▶ [Problem statement]
Beneath this line are the data; copy exactly the part of them that opens with the line containing "This screenshot has height=349, width=1079." and closes with the line containing "Given: Select the T(n)=T(n/2)+1 radio option", and only that part.

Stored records

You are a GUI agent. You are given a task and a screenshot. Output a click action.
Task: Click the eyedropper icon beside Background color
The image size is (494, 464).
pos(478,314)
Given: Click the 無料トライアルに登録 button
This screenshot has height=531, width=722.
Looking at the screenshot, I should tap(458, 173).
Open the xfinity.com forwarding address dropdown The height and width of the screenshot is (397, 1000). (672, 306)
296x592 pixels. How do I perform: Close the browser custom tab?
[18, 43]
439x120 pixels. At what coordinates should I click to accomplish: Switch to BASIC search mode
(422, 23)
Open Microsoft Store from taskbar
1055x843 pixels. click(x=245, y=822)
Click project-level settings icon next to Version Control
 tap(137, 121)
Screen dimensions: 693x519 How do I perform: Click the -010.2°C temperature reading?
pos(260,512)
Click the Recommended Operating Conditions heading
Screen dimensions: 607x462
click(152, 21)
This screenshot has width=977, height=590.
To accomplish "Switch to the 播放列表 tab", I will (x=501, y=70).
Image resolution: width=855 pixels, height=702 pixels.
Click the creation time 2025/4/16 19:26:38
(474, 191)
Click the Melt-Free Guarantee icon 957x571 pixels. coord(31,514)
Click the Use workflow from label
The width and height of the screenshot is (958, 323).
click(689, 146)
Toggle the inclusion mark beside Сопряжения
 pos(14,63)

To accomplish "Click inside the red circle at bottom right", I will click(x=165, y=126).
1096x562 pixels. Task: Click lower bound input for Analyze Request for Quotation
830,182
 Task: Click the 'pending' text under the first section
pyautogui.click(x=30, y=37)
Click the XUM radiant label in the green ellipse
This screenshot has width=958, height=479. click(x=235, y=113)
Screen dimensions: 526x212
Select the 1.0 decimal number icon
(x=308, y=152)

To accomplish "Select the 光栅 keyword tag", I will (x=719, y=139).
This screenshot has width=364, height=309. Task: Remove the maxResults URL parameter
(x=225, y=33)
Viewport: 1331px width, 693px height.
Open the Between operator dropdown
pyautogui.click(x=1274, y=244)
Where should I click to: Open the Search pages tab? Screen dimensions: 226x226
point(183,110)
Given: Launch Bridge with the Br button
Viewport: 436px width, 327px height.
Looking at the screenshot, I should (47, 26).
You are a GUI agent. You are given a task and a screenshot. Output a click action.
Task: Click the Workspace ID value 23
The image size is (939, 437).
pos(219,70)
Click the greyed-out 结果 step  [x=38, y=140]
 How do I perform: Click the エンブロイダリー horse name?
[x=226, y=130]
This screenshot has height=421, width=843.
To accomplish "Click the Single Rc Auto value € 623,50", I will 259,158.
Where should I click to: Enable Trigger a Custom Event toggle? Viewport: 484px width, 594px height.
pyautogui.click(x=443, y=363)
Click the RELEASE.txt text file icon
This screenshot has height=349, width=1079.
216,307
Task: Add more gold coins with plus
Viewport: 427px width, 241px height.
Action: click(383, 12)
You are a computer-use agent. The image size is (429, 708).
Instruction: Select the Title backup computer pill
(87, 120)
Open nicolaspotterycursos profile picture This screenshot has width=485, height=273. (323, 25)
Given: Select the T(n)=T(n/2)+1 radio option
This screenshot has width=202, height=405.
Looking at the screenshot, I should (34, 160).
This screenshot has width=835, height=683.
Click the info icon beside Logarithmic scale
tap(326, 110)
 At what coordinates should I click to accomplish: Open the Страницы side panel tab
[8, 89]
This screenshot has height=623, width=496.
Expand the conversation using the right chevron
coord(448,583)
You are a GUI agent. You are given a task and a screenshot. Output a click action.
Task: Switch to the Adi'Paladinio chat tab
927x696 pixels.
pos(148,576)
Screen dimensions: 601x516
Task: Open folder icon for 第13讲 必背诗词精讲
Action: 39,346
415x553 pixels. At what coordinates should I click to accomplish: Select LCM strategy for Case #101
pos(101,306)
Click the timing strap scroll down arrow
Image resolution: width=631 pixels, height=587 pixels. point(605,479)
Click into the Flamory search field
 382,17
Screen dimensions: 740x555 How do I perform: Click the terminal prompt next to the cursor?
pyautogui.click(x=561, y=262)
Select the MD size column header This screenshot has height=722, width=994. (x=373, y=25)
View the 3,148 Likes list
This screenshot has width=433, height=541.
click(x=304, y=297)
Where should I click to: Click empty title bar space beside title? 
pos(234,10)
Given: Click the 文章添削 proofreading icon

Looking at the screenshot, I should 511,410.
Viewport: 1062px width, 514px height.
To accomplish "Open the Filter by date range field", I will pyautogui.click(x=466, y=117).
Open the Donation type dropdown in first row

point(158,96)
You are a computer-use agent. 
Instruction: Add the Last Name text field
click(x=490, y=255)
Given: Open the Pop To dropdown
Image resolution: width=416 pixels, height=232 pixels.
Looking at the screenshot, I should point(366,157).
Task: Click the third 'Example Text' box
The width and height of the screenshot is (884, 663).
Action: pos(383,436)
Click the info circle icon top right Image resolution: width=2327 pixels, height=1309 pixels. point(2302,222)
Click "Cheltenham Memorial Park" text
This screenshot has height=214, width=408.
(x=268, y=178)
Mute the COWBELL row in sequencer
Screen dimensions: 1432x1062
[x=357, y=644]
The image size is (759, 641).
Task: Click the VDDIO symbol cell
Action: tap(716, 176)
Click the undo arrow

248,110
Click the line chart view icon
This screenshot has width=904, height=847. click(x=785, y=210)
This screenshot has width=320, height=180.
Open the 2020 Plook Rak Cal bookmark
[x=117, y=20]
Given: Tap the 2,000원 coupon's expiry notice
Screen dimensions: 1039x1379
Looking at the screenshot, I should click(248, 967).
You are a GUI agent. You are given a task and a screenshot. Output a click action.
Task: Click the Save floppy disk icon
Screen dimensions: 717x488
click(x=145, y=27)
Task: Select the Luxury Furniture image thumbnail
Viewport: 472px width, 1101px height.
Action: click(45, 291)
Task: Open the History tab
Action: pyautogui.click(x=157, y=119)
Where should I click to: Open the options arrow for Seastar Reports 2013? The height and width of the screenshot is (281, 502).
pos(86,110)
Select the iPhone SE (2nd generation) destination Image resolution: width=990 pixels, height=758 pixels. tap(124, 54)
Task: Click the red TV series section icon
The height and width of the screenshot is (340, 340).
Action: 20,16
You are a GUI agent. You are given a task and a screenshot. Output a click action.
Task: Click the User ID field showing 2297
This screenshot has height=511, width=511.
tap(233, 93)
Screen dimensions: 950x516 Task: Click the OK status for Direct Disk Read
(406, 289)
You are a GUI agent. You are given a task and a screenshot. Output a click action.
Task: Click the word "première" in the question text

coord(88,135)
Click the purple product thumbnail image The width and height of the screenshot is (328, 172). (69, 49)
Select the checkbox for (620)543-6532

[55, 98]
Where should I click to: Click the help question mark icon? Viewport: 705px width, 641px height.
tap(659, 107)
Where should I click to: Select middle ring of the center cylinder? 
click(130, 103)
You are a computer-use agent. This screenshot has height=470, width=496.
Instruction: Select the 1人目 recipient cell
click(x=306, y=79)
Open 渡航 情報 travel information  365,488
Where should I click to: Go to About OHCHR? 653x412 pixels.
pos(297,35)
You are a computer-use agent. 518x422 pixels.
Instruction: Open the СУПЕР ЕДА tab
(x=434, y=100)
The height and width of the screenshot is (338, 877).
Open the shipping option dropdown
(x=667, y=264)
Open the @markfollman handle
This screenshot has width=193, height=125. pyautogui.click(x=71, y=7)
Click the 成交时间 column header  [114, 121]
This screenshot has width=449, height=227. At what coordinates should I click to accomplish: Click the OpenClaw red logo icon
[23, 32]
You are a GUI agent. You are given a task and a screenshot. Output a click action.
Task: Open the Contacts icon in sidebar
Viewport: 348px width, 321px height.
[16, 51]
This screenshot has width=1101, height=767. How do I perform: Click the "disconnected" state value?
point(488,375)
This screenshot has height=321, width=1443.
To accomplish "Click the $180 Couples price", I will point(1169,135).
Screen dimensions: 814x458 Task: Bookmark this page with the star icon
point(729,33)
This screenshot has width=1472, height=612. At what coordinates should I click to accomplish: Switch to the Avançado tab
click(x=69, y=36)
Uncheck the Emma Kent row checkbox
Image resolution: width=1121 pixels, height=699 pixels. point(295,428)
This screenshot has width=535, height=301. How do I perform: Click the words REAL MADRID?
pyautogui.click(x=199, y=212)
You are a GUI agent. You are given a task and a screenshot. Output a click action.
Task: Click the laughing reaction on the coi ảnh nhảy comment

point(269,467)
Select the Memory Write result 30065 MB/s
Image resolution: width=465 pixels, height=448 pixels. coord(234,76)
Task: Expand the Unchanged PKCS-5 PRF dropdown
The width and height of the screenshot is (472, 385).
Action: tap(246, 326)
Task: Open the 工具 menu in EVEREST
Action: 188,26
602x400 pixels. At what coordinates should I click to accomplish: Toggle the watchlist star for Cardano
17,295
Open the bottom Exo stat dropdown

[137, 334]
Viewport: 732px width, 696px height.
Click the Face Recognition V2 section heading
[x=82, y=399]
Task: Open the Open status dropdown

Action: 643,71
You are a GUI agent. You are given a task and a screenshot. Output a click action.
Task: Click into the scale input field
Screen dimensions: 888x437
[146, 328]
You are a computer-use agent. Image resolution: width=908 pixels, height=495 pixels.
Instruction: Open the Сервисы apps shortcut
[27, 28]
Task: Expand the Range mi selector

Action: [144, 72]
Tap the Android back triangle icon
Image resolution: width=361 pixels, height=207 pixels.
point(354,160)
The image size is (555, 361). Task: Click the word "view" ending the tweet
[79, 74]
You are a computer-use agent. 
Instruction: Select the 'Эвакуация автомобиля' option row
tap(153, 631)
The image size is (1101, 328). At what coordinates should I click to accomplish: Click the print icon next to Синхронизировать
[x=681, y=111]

▶ [Solution below]
This screenshot has height=349, width=1079.
216,307
Task: Add more gold coins with plus
Viewport: 427px width, 241px height.
Action: click(383, 12)
You are a computer-use agent. The image size is (429, 708).
Instruction: Select the Title backup computer pill
(87, 120)
Open nicolaspotterycursos profile picture This screenshot has width=485, height=273. (323, 25)
Given: Select the T(n)=T(n/2)+1 radio option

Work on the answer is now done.